* [ACTION ITEM]: The answer is the line that contains "Open the notifications" followed by every later line of the entries below, each repeated exactly, and nothing else.

* [Items from a data source]:
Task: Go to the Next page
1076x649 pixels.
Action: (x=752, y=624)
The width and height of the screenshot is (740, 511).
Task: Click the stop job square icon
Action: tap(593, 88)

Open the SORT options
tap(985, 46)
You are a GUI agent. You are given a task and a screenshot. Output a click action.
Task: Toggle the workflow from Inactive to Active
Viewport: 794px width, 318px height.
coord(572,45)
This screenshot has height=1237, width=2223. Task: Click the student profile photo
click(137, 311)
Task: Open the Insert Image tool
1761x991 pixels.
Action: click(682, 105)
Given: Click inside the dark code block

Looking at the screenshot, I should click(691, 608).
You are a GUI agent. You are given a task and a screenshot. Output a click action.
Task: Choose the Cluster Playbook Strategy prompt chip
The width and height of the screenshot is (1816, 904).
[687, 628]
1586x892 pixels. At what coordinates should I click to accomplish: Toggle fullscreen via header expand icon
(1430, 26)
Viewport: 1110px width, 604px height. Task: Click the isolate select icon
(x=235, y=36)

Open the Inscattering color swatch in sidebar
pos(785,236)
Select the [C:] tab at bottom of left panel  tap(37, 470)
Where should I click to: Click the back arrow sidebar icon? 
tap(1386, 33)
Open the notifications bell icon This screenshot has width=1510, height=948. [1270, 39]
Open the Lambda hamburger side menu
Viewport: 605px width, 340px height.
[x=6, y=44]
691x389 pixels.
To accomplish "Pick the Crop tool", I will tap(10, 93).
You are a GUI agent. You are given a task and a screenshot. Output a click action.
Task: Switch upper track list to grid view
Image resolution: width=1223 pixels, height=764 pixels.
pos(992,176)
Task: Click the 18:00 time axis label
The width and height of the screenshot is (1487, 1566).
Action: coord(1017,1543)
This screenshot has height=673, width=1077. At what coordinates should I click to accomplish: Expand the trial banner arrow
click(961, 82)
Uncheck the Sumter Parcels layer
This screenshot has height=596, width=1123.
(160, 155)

* [OUTPUT OF THE TASK]:
Open the notifications bell icon This screenshot has width=1510, height=948. [1270, 39]
Open the Lambda hamburger side menu
Viewport: 605px width, 340px height.
[x=6, y=44]
691x389 pixels.
To accomplish "Pick the Crop tool", I will tap(10, 93).
You are a GUI agent. You are given a task and a screenshot. Output a click action.
Task: Switch upper track list to grid view
Image resolution: width=1223 pixels, height=764 pixels.
pos(992,176)
Task: Click the 18:00 time axis label
The width and height of the screenshot is (1487, 1566).
Action: coord(1017,1543)
This screenshot has height=673, width=1077. At what coordinates should I click to accomplish: Expand the trial banner arrow
click(961, 82)
Uncheck the Sumter Parcels layer
This screenshot has height=596, width=1123.
(160, 155)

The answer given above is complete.